Famous Lives in the Shadows

Not everyone arrested under Article 121 was anonymous. The law destroyed careers, silenced voices, and erased cultural contributions.

Sergei Parajanov, the legendary Armenian-Georgian filmmaker, was arrested in 1973 on homosexuality charges (among other politically motivated accusations). His surreal, beautiful films like The Color of Pomegranates made him an international sensation, but his sexuality made him a target. He served four years in labor camps, where his health was permanently damaged.

Gennady Trifonov, a Soviet singer and performer, lived his entire career hiding his sexuality. When rumors began circulating in the 1970s, he faced constant threats of exposure and arrest. He died young, his talent constrained by the necessity of secrecy.

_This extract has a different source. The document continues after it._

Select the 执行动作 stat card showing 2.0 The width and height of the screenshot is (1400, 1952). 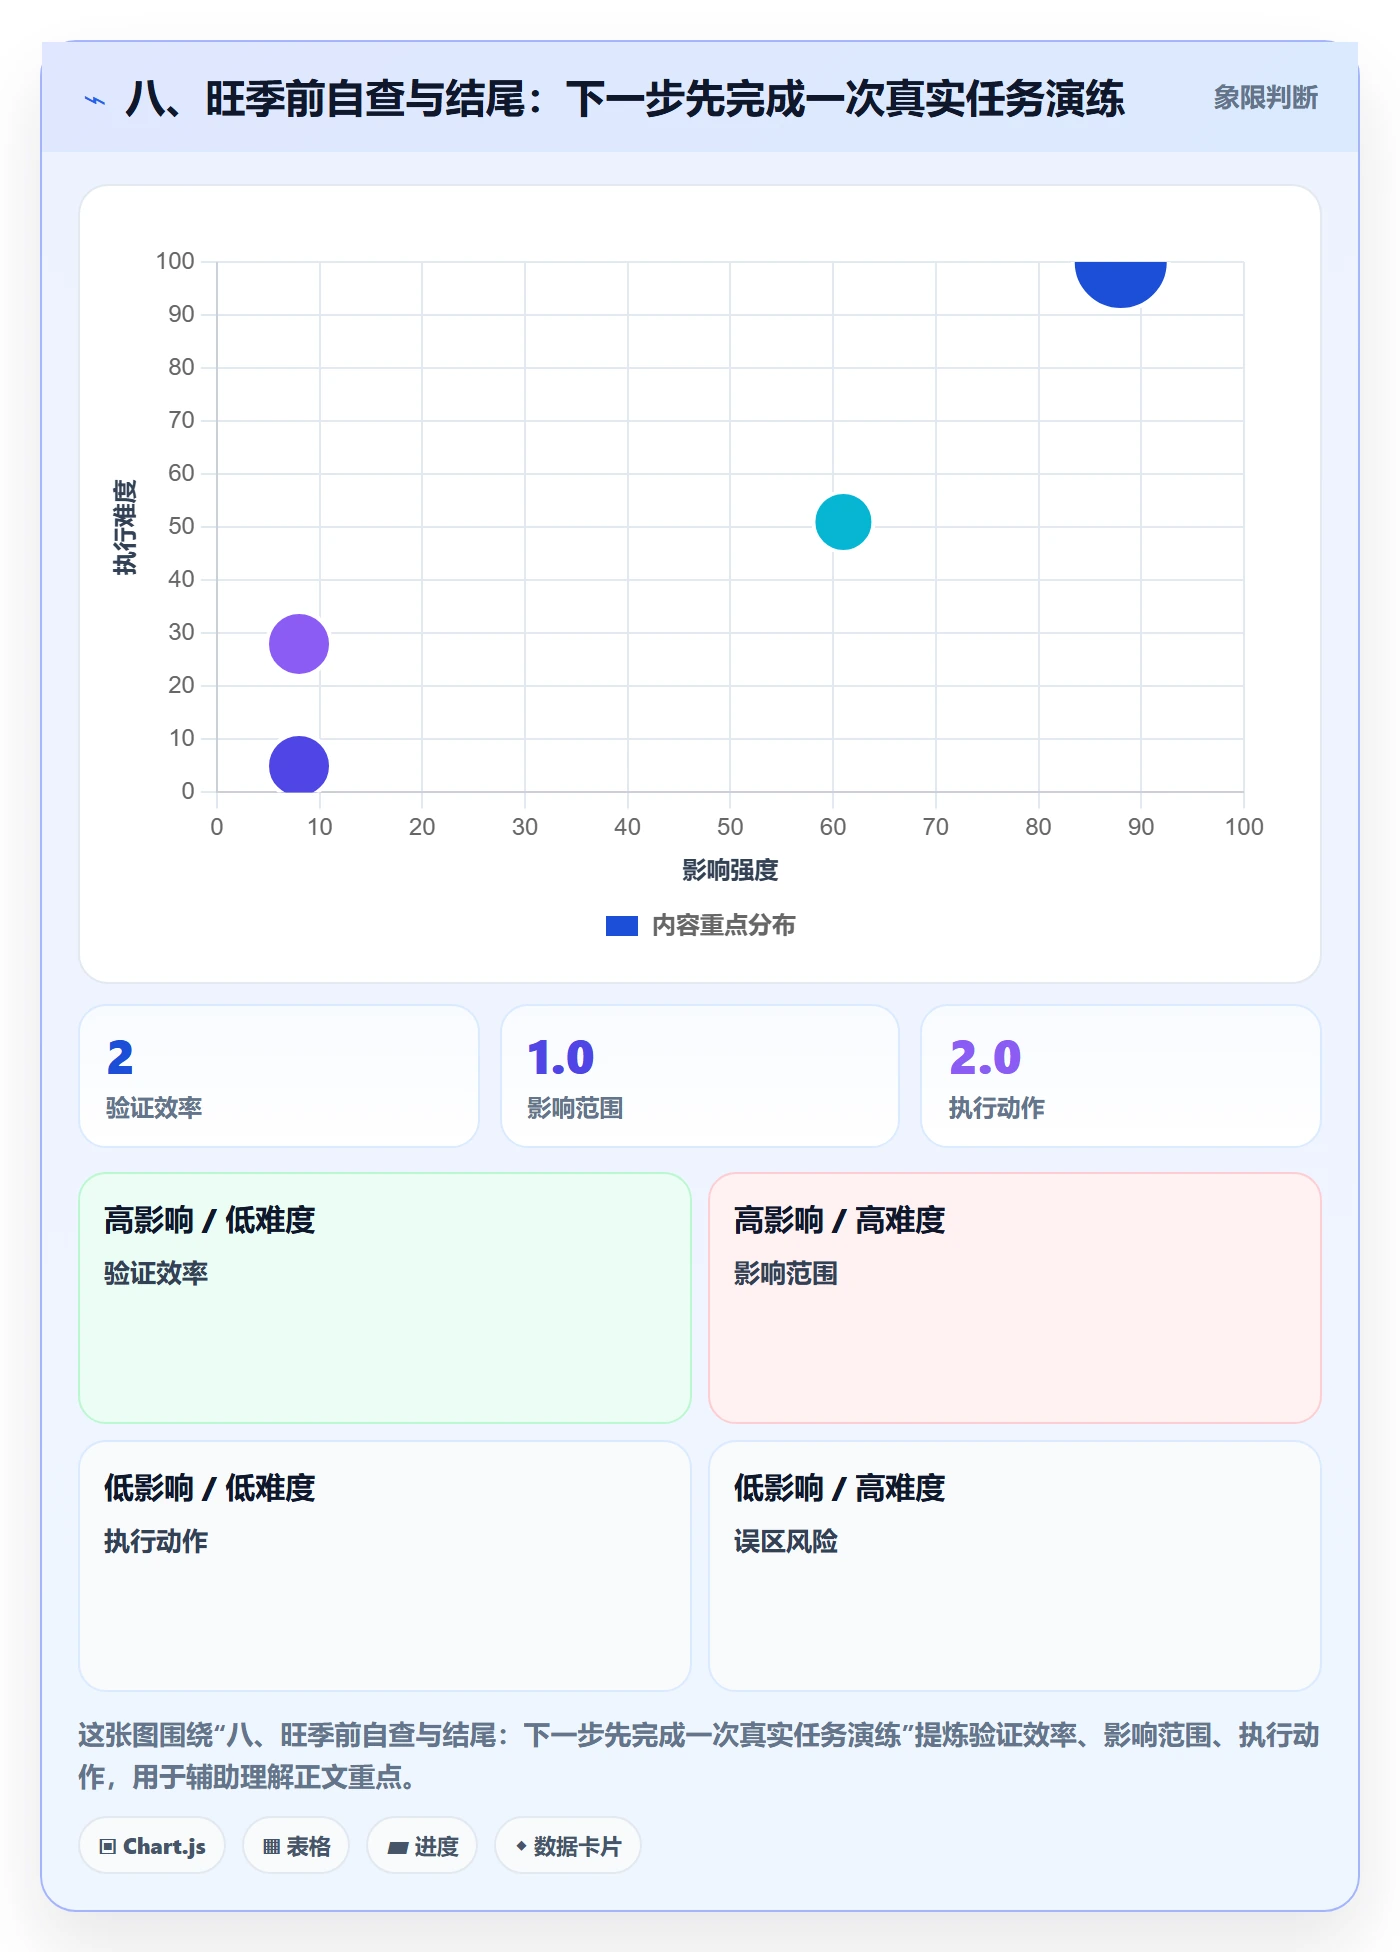1121,1076
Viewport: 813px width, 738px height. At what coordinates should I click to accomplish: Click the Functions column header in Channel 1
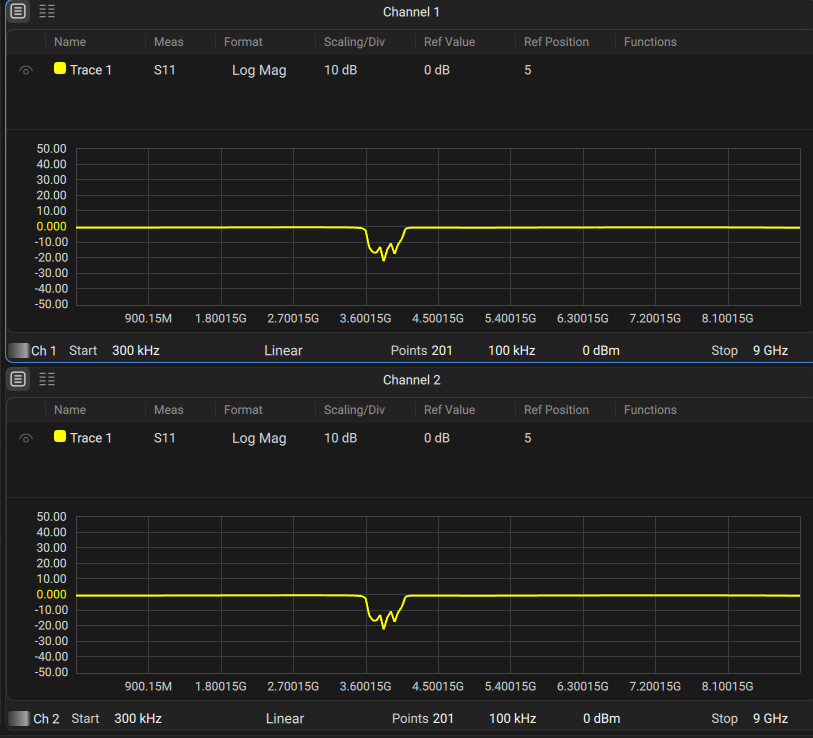(649, 41)
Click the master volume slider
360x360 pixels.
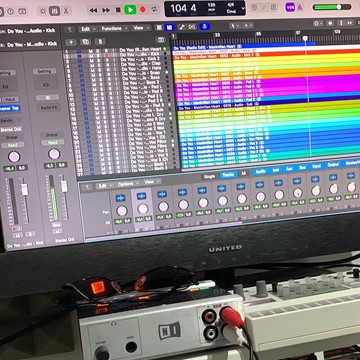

Countless others: poets, artists, academics, ordinary workers: lived double lives or destroyed themselves trying. Many took the path of marriage to women, living in agony to maintain appearances. Some emigrated when they could. Many simply disappeared into the Gulag system, their names forgotten.

Man facing Soviet propaganda posters symbolizing gay oppression under Article 121

The Violence Was Both Official and Unofficial

Police raids on pleškas were routine and brutal. Men would be beaten during arrests, publicly humiliated, and often raped in custody. Trials were swift and predetermined. Evidence was irrelevant: an accusation was enough.

But the violence didn't only come from the state. Knowing that gay men occupied a completely unprotected legal status, street thugs targeted pleškas for robberies and beatings. They knew victims couldn't report crimes without incriminating themselves.

Blackmail was epidemic. Someone who discovered your secret: a neighbor, a coworker, even a sexual partner: could threaten exposure at any moment. Pay up or face arrest. Do what we say or your family learns everything. The power dynamics were poisonous.

Some men, broken by this constant terror, became informants themselves. They'd help police identify others in exchange for leniency. The community couldn't trust itself.

Why They Kept Meeting

Given the risks, the violence, the very real possibility of years in a labor camp: why did men keep going to the pleškas?

Because humans need connection. Because desire doesn't disappear under threat of imprisonment. Because even in the most oppressive systems, people find ways to be themselves, even for stolen moments.

The pleškas weren't just about sex, though that was certainly part of it. They were about seeing yourself reflected in another person's eyes. About not being alone. About resistance through simple existence.

Every man who showed up at Chistye Prudy or descended into a metro toilet was performing an act of courage. They chose visibility: however brief and dangerous: over the slower death of complete isolation.

The Long Shadow: 1993 and Beyond

When Article 121 was finally repealed in 1993, it didn't erase decades of trauma. Thousands of men had been imprisoned. Countless lives had been destroyed. An entire generation had learned to live in fear.

Even after decriminalization, social stigma remained intense. Violence against LGBTQ+ people continued. New laws in recent years: like Russia's "gay propaganda" law: demonstrate that acceptance remains distant.

But the stories of the pleškas matter. They're part of queer history that deserves to be remembered, honored, and understood. These weren't just sordid encounters in public bathrooms: they were acts of resistance against totalitarian erasure.

The men who risked everything in Soviet Moscow's parks and metro stations weren't just looking for sex. They were insisting on their humanity in a system determined to deny it. That's worth remembering.